We implement this with a RAG (Retrieval-Augmented Generation) pattern where the LLM has access to a local vector database (ChromaDB or LanceDB, both run well on edge hardware) containing operational documentation, SOPs, and structured data schemas. The model doesn't need to know everything. It needs to know how to find things in the local knowledge base.

Current Limits

Some tasks don't work well locally yet. Complex multi-step reasoning tasks that GPT-4 or Claude handle well require 70B+ parameter models that need serious hardware: multiple GPUs or specialised inference accelerators. Open-ended creative generation at cloud-model quality isn't there yet at the 7-13B scale. And real-time conversational AI with the fluency of ChatGPT requires models that are still too large for most edge deployments.

Multimodal inference (vision + language) is improving fast but still demands more compute than pure text.
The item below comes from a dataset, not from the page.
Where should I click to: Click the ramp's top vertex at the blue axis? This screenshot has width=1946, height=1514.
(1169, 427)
LLaVA-based models at 7B can do basic image description and visual question answering on a Jetson Orin, but detailed image analysis or document understanding with complex layouts still needs larger models.

Deployment Architecture

Our standard edge LLM deployment uses Ollama as the model runtime (it handles model management, quantisation selection, and provides a clean API), behind a thin application layer that handles prompt templating, guardrails, and response validation. We containerise the whole stack with Docker and deploy via k3s for environments that need orchestration, or a simple systemd service for single-node deployments.
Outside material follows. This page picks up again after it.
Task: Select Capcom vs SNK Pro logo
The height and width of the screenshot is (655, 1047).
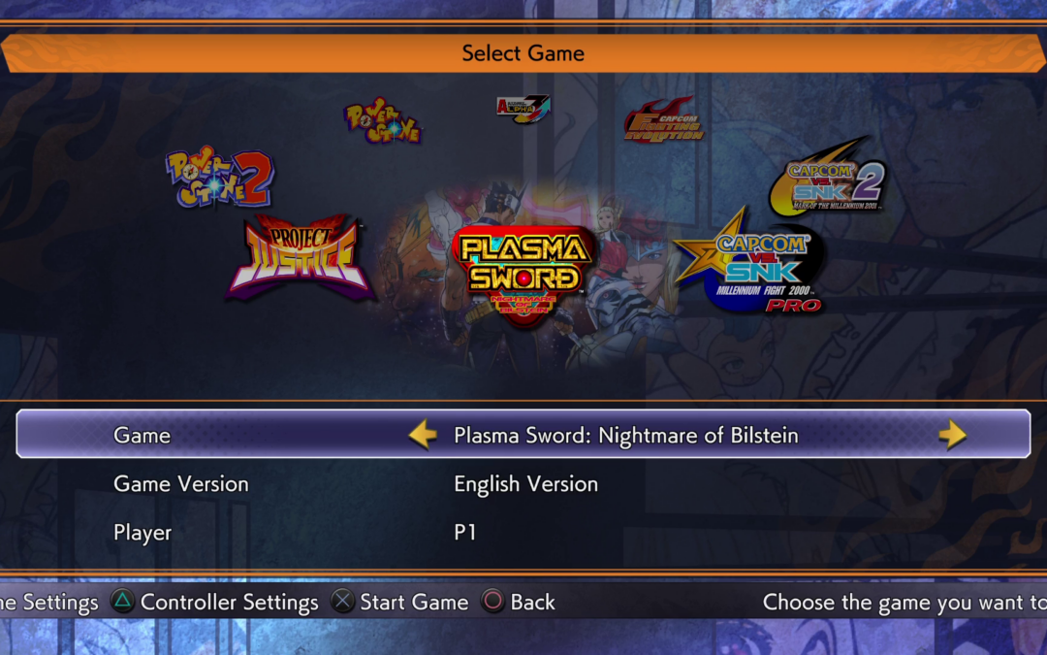Action: coord(749,262)
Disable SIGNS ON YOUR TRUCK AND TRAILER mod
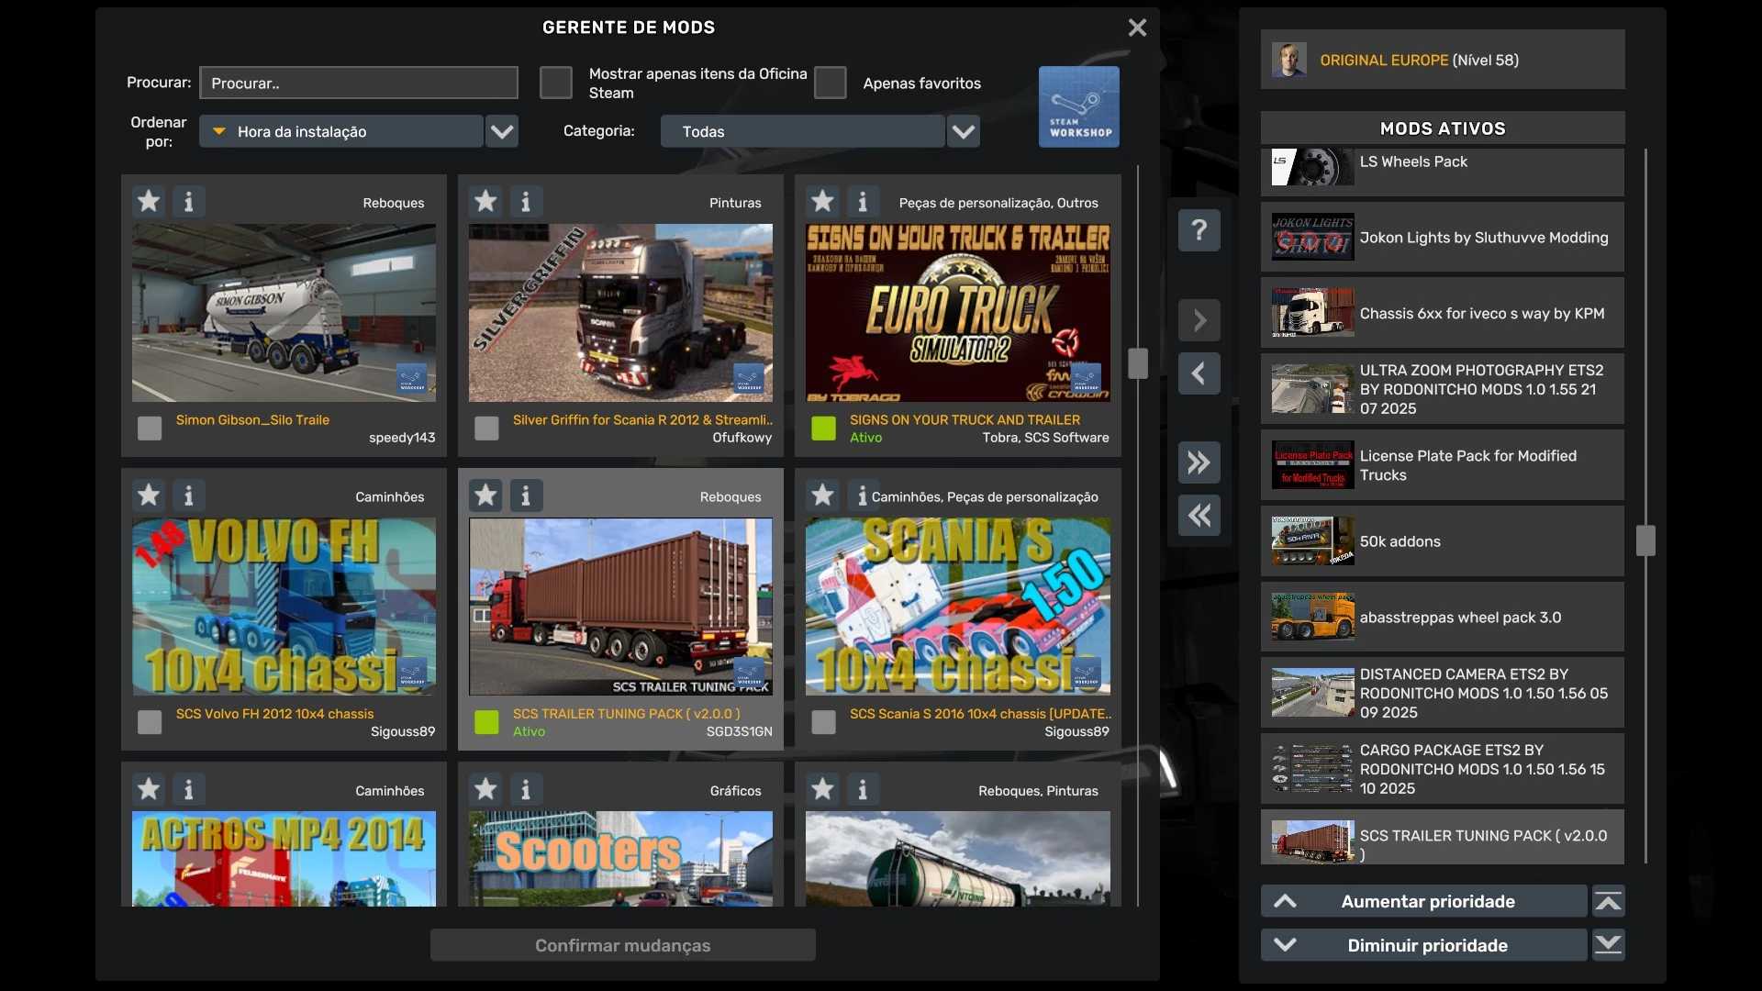The height and width of the screenshot is (991, 1762). 823,428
The critical design decision is the model selection matrix. We don't run one model for everything. A 3B model handles fast classification tasks (sub-second latency). A 7-8B model handles document processing and summarisation. A 13B model handles complex query generation and analysis. The application routes requests to the appropriate model based on the task, optimising for the latency-quality tradeoff.

Local LLMs complement cloud APIs for environments where cloud isn't an option. The capability is real, it's growing fast, and organisations that start building expertise now will have a significant advantage as the models continue to improve. The hardware you can buy today will run the models that come out in six months even better. It's a capability investment that compounds.